Study Claims Highly Resistant Superbug Spreading From South Asia

The gene was found in British patients who had traveled to India and Pakistan for plastic surgery and other medical procedures.

WASHINGTON -- On August 10, the World Health Organization (WHO) announced the end of a global health threat: The H1N1 virus, or swine flu, was no longer a pandemic.

But just 24 hours later, the world learned of a new threat, in the form of a superbug that could spread around the world, transforming existing bacteria into highly resistant forms.

And there are almost no drugs to treat it.

This new superbug, according to the British medical journal "Lancet," contains a gene that can jump between bacteria, making them nearly impervious to antibiotics.

"What's happening as this resistance spreads, is that infections caused by these bacteria become much harder to treat," said David Livermore, who tracks antibiotic resistance at Britain's Health Protection Agency and who co-authored the study cited in the journal. "Usually there are still one or two antibiotics that remain active, but we're scraping the bottom of the barrel."

Tummy Tuck, Then?

The gene, known as New Delhi Metallo-beta-lactamase, or NDM-1, was found in British patients who had traveled to India and Pakistan for plastic surgery and other medical procedures.

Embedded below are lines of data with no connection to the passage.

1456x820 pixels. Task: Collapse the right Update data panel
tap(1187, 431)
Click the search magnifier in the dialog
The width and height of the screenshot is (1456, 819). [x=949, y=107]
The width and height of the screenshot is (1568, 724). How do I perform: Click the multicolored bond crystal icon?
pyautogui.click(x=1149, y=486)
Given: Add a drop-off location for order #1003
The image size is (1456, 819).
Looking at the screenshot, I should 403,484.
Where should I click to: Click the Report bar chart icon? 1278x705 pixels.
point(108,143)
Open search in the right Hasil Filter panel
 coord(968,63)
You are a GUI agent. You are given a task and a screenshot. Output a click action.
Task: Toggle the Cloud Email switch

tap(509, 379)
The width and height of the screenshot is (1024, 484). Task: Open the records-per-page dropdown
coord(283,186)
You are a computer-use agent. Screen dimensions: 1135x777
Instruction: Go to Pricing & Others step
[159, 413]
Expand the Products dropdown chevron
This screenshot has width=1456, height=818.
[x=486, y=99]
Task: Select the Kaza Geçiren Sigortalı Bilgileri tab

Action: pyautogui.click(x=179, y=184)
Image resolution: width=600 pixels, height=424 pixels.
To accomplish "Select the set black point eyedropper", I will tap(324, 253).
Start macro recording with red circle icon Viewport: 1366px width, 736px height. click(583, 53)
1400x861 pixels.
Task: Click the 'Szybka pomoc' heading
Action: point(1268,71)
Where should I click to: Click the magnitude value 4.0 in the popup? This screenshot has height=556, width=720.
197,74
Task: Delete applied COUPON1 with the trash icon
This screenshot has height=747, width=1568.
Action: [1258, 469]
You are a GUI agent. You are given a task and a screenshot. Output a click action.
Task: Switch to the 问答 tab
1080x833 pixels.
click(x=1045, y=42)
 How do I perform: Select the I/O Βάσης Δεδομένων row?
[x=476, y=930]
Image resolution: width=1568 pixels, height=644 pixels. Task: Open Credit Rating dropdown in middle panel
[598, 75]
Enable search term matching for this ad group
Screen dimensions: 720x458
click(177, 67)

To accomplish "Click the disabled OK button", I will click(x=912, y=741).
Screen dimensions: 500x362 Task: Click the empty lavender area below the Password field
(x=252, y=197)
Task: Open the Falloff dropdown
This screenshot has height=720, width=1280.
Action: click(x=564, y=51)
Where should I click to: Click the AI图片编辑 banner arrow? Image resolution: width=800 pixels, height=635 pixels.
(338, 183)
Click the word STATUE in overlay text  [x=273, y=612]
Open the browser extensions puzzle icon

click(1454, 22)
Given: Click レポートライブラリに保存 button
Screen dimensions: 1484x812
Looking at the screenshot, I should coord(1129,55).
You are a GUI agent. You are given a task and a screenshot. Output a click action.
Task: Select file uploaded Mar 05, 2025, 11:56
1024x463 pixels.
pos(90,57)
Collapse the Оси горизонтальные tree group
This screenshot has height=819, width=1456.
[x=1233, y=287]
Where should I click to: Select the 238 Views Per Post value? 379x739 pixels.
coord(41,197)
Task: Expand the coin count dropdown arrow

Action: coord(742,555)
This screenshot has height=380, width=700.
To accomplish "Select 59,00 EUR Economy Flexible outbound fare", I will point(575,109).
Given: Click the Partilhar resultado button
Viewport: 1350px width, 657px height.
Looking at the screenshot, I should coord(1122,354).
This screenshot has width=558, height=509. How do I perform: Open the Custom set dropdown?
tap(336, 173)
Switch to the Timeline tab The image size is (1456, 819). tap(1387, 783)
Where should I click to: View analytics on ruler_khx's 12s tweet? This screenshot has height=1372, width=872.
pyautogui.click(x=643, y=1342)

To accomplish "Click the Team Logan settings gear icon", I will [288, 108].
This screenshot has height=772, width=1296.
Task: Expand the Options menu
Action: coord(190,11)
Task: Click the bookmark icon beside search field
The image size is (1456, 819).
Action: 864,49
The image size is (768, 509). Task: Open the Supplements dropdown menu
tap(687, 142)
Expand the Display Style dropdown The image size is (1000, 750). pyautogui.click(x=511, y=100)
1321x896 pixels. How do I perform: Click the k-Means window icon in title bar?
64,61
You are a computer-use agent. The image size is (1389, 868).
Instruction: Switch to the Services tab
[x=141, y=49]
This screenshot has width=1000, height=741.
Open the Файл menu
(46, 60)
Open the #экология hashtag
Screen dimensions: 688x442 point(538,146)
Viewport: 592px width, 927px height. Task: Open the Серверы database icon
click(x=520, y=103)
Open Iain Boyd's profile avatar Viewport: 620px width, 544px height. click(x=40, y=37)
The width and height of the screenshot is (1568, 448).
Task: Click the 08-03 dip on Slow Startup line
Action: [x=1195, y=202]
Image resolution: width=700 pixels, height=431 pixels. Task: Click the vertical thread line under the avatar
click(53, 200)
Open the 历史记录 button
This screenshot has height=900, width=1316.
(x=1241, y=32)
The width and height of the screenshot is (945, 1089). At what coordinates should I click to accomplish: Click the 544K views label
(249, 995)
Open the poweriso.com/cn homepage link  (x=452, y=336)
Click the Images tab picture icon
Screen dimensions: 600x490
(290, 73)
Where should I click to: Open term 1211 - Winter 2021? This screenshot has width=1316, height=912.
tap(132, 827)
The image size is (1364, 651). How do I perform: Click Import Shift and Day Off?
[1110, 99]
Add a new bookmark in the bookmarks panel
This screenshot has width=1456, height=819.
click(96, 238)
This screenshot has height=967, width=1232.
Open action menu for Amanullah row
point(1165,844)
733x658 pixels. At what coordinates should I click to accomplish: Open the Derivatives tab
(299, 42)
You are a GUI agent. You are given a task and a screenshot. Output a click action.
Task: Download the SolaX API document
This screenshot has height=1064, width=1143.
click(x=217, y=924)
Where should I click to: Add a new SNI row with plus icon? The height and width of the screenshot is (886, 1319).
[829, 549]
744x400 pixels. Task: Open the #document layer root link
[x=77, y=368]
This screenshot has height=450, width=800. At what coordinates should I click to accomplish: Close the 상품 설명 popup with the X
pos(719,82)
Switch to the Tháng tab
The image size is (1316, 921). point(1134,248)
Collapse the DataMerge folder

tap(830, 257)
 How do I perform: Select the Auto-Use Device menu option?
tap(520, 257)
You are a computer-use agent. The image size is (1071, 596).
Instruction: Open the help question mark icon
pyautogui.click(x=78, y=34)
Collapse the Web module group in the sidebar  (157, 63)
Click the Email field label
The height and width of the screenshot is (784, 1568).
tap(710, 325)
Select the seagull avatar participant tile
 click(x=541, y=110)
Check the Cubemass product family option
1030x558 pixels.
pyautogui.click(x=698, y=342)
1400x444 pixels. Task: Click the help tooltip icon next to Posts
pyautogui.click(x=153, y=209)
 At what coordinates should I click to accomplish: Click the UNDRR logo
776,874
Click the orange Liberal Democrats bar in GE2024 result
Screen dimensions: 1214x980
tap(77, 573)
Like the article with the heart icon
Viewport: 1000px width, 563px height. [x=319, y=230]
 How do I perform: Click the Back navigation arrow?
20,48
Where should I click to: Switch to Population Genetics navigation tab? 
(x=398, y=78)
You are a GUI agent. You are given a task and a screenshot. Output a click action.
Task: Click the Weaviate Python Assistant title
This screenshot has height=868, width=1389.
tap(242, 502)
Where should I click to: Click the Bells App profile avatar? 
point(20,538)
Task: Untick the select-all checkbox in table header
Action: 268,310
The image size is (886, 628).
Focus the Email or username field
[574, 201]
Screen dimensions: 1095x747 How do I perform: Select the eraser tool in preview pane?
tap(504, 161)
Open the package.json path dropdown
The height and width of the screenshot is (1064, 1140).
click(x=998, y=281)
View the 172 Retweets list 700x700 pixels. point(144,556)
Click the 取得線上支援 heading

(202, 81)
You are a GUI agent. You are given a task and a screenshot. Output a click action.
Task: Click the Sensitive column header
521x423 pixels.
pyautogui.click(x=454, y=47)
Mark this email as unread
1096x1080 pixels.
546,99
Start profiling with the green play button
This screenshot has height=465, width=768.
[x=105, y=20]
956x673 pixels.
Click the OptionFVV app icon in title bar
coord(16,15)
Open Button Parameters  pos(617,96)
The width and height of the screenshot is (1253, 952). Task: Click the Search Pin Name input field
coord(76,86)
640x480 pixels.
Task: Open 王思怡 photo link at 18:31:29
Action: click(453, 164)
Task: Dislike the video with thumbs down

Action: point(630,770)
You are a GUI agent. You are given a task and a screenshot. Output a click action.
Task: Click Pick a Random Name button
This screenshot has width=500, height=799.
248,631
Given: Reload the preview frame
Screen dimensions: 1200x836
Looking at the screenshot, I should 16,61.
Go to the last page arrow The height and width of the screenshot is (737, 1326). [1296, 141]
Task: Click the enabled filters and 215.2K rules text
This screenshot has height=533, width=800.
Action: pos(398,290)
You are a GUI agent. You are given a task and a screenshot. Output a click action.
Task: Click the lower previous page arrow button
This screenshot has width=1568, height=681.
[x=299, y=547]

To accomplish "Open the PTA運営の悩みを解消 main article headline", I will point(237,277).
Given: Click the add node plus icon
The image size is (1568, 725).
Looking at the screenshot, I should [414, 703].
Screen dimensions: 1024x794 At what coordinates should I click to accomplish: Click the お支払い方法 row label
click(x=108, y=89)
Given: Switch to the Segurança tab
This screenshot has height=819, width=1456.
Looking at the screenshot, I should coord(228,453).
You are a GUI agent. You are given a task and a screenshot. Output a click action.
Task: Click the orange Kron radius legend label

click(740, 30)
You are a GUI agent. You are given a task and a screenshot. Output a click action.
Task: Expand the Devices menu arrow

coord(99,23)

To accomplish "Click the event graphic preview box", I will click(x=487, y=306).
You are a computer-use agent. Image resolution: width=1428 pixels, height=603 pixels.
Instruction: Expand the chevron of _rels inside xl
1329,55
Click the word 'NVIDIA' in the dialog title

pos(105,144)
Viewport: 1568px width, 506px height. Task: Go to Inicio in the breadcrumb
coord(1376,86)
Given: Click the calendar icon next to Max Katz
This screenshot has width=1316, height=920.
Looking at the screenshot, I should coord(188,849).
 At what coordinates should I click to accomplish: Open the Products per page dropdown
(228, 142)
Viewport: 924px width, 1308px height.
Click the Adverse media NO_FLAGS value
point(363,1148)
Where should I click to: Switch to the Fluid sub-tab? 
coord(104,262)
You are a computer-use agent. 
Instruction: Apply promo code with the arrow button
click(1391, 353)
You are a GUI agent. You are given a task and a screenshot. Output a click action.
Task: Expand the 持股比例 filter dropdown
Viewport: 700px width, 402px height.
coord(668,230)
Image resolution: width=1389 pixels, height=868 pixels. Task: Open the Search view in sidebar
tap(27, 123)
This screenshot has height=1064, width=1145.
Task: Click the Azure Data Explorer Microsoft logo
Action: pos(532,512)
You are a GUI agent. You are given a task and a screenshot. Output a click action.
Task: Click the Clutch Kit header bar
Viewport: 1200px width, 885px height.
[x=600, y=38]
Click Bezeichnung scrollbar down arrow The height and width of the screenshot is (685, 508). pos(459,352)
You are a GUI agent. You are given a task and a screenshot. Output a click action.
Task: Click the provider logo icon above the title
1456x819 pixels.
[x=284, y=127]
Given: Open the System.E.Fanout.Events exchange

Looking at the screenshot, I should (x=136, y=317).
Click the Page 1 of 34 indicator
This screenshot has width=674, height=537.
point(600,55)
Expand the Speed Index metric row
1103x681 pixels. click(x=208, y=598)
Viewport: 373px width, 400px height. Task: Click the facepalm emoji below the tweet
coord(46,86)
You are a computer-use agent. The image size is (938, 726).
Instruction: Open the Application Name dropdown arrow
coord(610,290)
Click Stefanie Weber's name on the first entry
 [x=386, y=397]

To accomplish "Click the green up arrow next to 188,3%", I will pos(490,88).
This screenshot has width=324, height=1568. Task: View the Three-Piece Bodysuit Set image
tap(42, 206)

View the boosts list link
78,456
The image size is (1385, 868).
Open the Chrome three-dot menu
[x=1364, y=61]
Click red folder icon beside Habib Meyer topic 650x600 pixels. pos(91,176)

It was first identified last year in a Swedish patient who had spent time in an Indian hospital.

NDM-1 makes bacteria highly resistant to almost all antibiotics, including the most powerful class, called carbapenems, which are usually reserved for emergency use and to treat other drug-resistant infections.

According to the new study, the occurrence of the gene -- and the supercharged infections that it causes -- is on the rise.

Findings suggest that it is already circulating widely in India, where the health system is much less likely to identify its presence or have adequate antibiotics to treat patients. Researchers identified 44 cases of NDM-1-positive bacteria in Chennai, and over 100 more in other cities in India, Pakistan, and Bangladesh.

In the United Kingdom, the gene has so far been identified in 37 people, all of whom underwent surgery in Southeast Asia. The bug has also been detected in Australia, Canada, the Netherlands, and Sweden. According to the U.S. Centers For Disease Control (CDC), the first three occurrences of the gene in the United States appeared in the first half of 2010, all in patients who had received recent medical care in India.

Not Widespread...Yet

Still, the numbers of people who have been identified with the gene remains very small. But the study's authors say that with the "medical tourism" industry booming, and call "the potential of NDM-1 to be a worldwide public health problem is great."

They also warn of the bug's "alarming potential to...diversify." To date, the gene has only been found attached to strains of pneumonia and E. coli, but with the ability to jump between bacteria, it could produce strengthened versions of a host of other infections.

"The resistance [could] spread along lots of different bacteria and the resistant bacteria [could] spread among lots of patients," Livermore said. "And then we would be in real trouble. It would be much harder to treat a broad range of infections."

To counter the spread of the bug, Livermore and his team recommend increased investment in research on new antibiotics and the establishment of a global surveillance system.

Anders Ekblom, the global head of medicines development at AstraZeneca, the pharmaceutical company that manufactures carbapenem, or "last resort" antibiotic, said the industry was already working on the underlying problem.

He said experts have "long recognized the growing need for new antibiotics." Ekblom also noted that "bacteria are continually developing resistance to our arsenal of antibiotics and NDM1 is just the latest example."

Prior to infecting a person, the bacteria can be stopped through normal infection-control measures, such as properly disinfecting hospital equipment and frequent hand-washing with antibacterial soap.

Alex Kallen, a medical officer at the CDC, said that while the gene may be a troubling new example of a superbug, the phenomenon is far from new.

"I think, you know, these [bacteria] are very serious and highly resistant organisms, and so they are a very important public health issue," Kallen said. "But this new mechanism [NDM-1] in and of itself, as far as we know, isn't anything that's different than what we are already seeing in the United States right now."

International organizations are stressing the need to prevent infection before it occurs through normal control measures, such as properly disinfecting hospital equipment and frequent hand washing with antibacterial soap.